Desde que el presidente de los Estados Unidos, Donald Trump, introdujo un primer impuesto de importación del 34 por ciento en todos los productos de China a principios de abril, las dos economías de lenguaje bélicas más grandes del mundo se han alternando con invitaciones a la otra persona para abrir la conversación. China está “preparada para diálogo”, pero si Estados Unidos prefiere luchar, China también está lista para eso, dijo. Donald Trump reclamado Que los chinos “desesperan deseo de un acuerdo” y que estaba esperando su llamada telefónica.
Pero al mismo tiempo, sonaron los reproches amargos: según Trump, Estados Unidos fue “estafado”, China, según Beijing, “acosado”. Como retribución, ambos países se acumularon en impuestos, hasta que, como el Ministro Americano de Finanzas, reconoció a Scott Bessent la semana pasada, había de hecho un comercial.
Ahora, ambos países parecen cautelosamente preparados para consultar. El miércoles se anunció que los altos funcionarios chinos y estadounidenses se reúnen este fin de semana en Ginebra para hablar sobre la guerra comercial que ha surgido.
Mientras tanto, se pueden sentir las consecuencias: en Los Ángeles, el puerto de contenedores más grande de los Estados Unidos, con China como el socio comercial más importante, ahora llega 35 por ciento menos de flete En el interior del año pasado, dijo el director Gene Seroka.

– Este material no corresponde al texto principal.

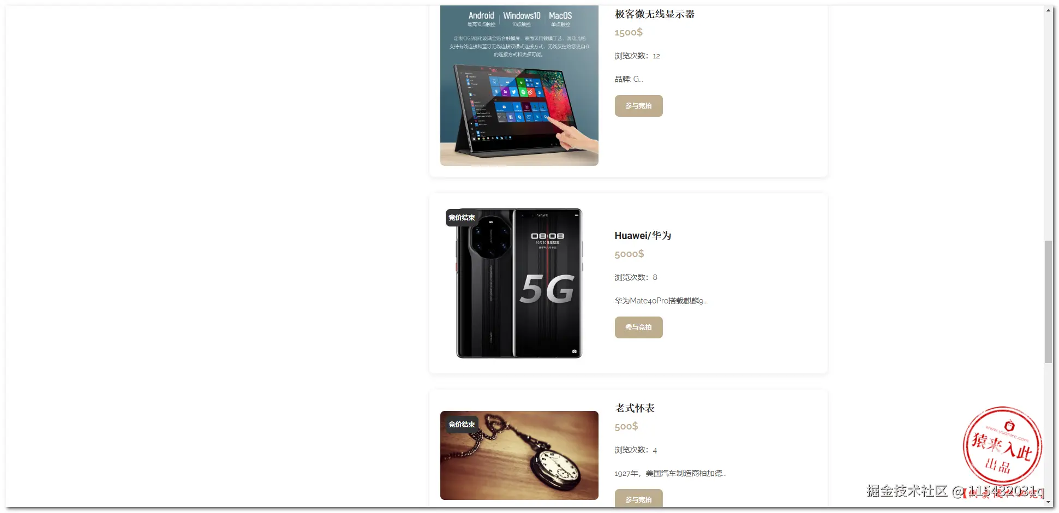Open the pocket watch product photo
1059x513 pixels.
(x=519, y=455)
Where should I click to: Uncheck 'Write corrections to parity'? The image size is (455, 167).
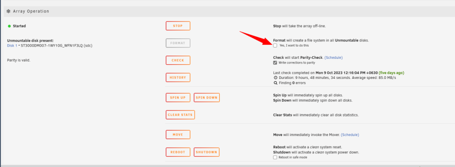pos(275,63)
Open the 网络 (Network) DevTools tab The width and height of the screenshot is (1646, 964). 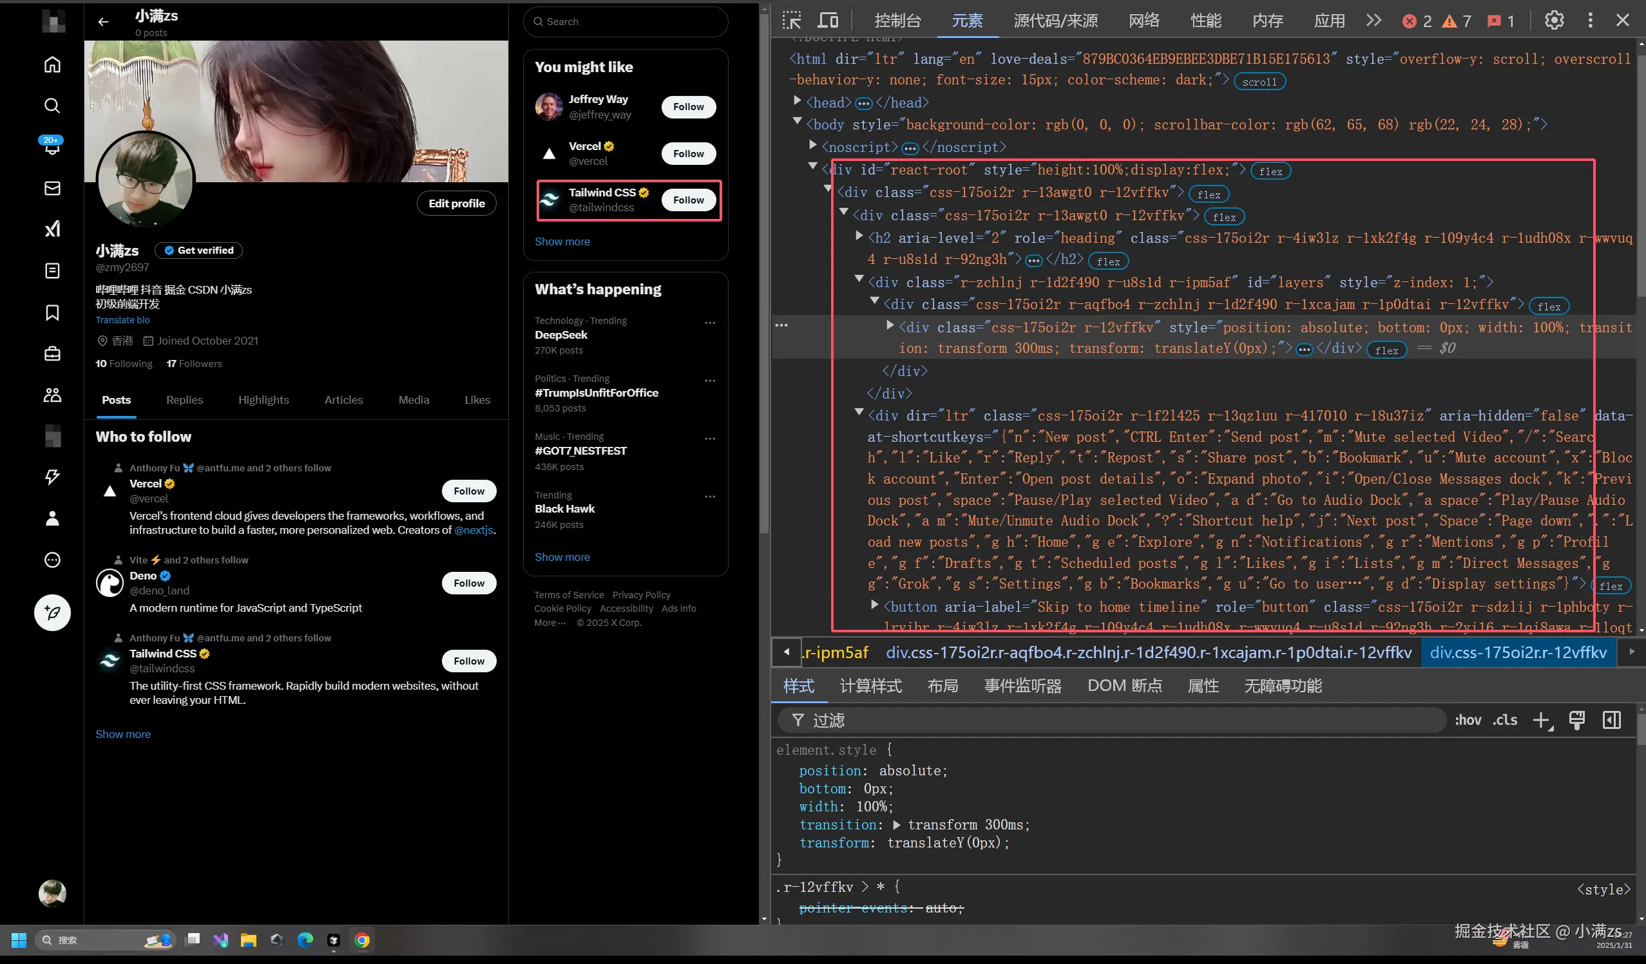(x=1144, y=21)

Algunos barcos de carga que ya estaban en el camino se dieron la vuelta. Y eso es lo que los consumidores estadounidenses notan, advirtió: “Si no pasa nada, obtenemos escasez y menos opciones, tanto en los estantes como en las tiendas web”.
China publicó cifras de exportación sorprendentemente buenas el viernes: aunque las exportaciones a los EE. UU. En abril se componen en un 21 por ciento, que está compuesta por un aumento significativo en las exportaciones a otros países asiáticos y Europa. En equilibrio, las exportaciones chinas crecieron en un 8.1 por ciento en abril en comparación con el año pasado.
Para China, eso es un impulso para la conversación con los estadounidenses, este fin de semana en Ginebra: muestra que depende mucho menos de la producción a los Estados Unidos que antes. Pero Analista advertir Ese crecimiento es en parte temporal: las empresas en el sudeste asiático, por ejemplo, habrían introducido rápidamente las materias primas chinas y los productos semifinecidos para poder entregar lo más posible para los gravámenes estadounidenses suspendidos para esos países. Y muchos países han anunciado sus propios impuestos para evitar el dumping de productos chinos, que aún no se aplicaban en abril. La guerra comercial es posible en China Dieciséis millones de empleos amenazanGoldman Sachs calculado.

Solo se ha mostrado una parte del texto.